**Task requirements:**
The line that contains "Instruction: Click the" marks the start. Please set it down, with every later line of the data, exactly and without pictures.
-- Opening Marker --
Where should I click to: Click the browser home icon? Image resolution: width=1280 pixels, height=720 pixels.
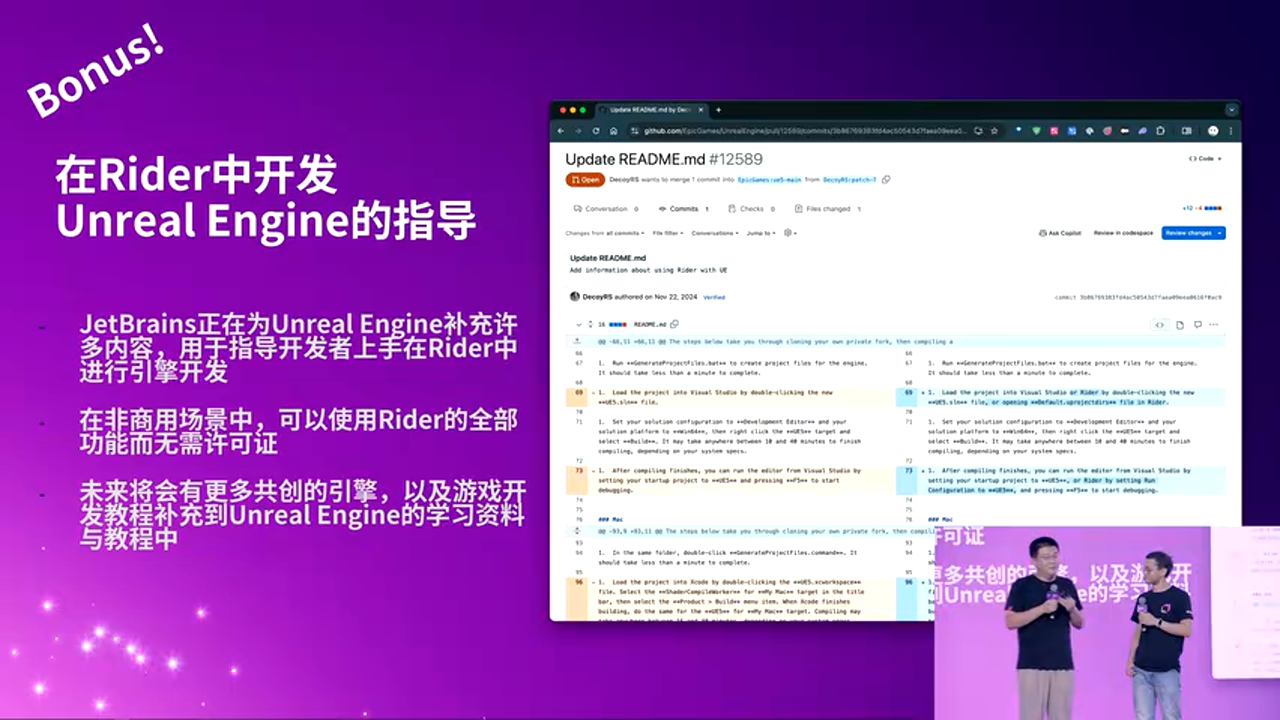point(614,131)
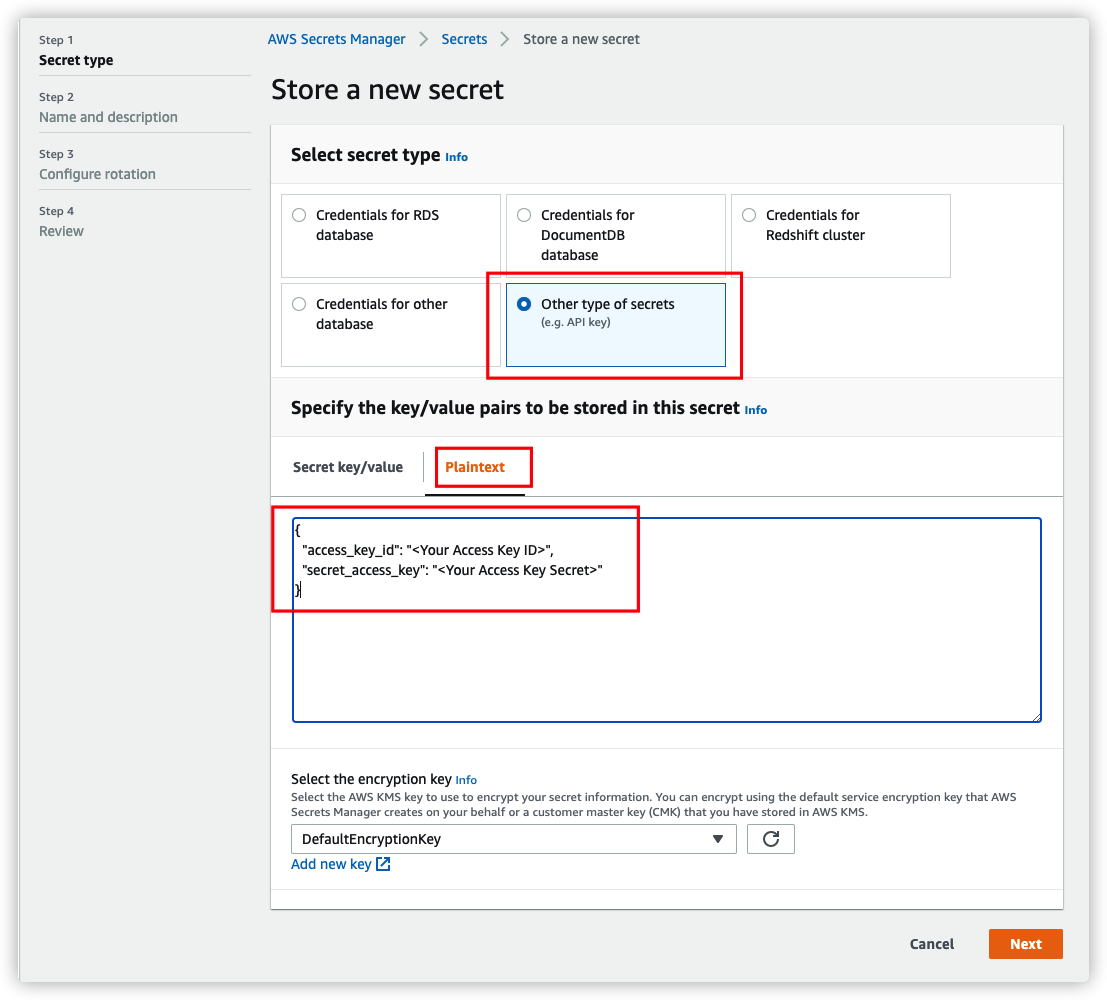Click the refresh encryption keys icon button
This screenshot has width=1107, height=1000.
(770, 839)
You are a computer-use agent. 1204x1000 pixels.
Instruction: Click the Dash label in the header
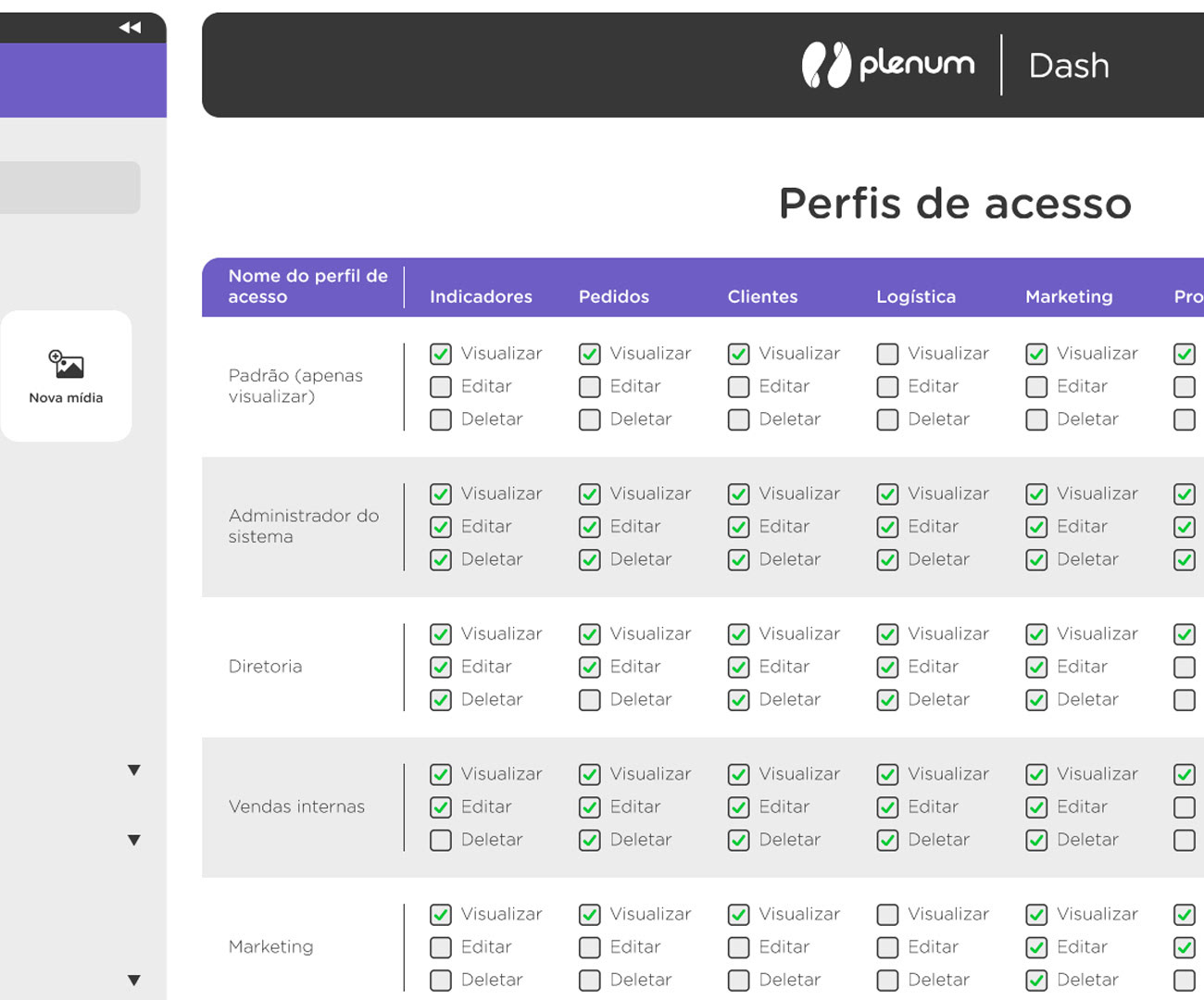1068,66
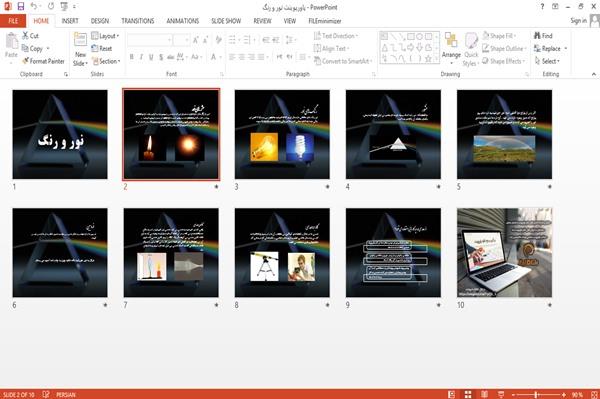Click the Find icon in Editing group

(x=537, y=36)
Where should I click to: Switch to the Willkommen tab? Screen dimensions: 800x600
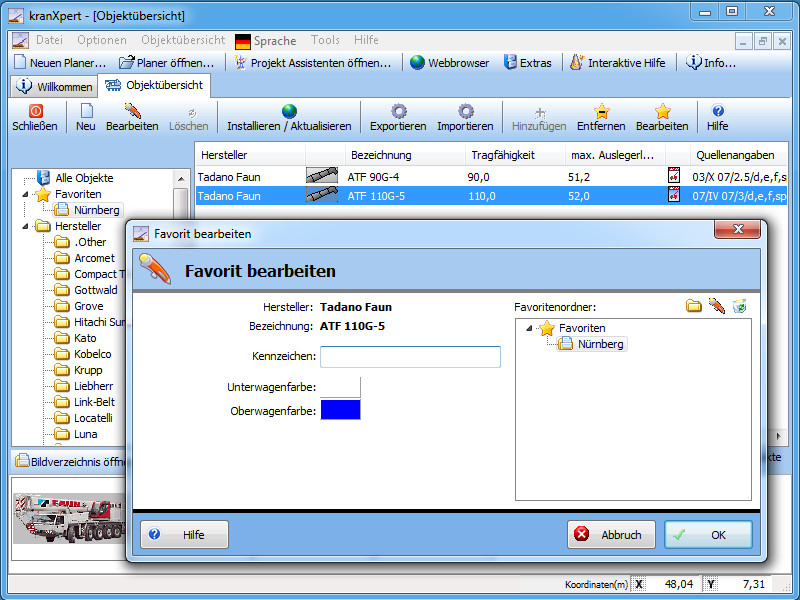pos(55,87)
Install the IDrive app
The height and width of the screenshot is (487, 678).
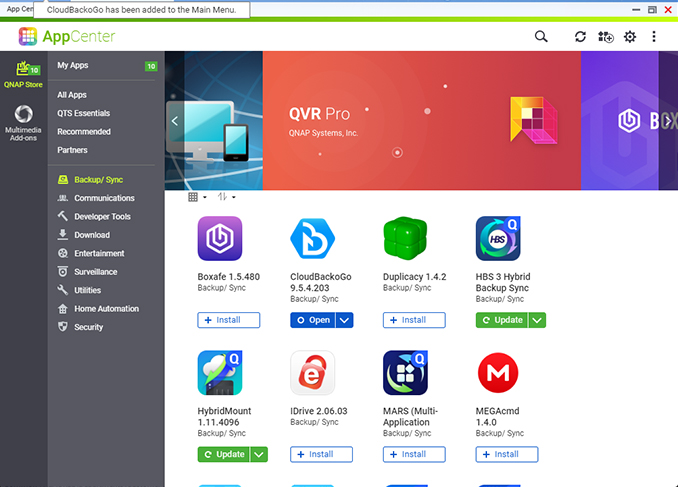coord(321,454)
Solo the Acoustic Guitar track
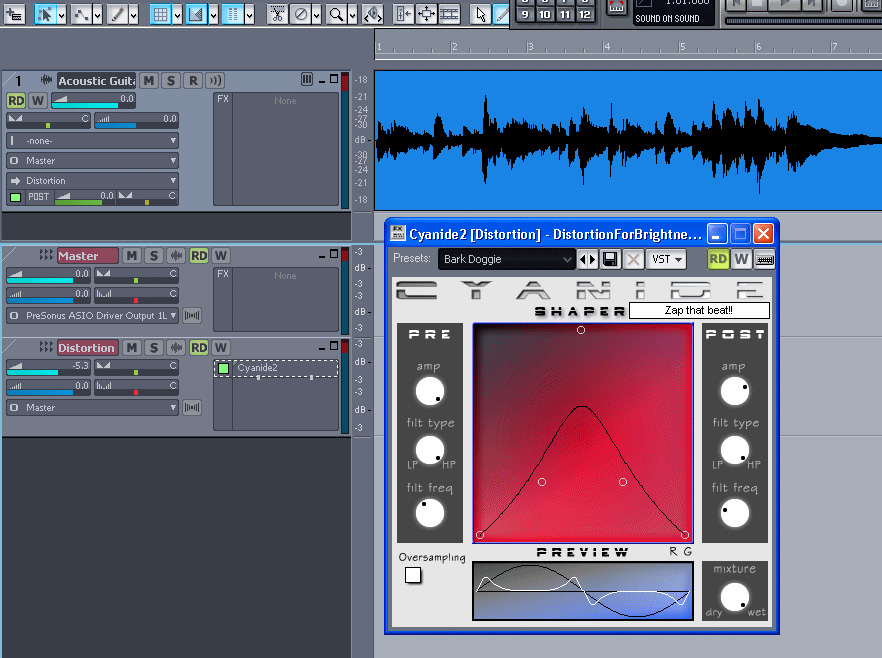 click(171, 81)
-- Closing Marker --
**Response:**
Instruction: Click the Dash label in the header
1068,66
Click the Find icon in Editing group

(x=537, y=36)
Where should I click to: Switch to the Willkommen tab? Screen dimensions: 800x600
pos(55,87)
Install the IDrive app
The height and width of the screenshot is (487, 678).
coord(321,454)
Solo the Acoustic Guitar track
 click(171, 81)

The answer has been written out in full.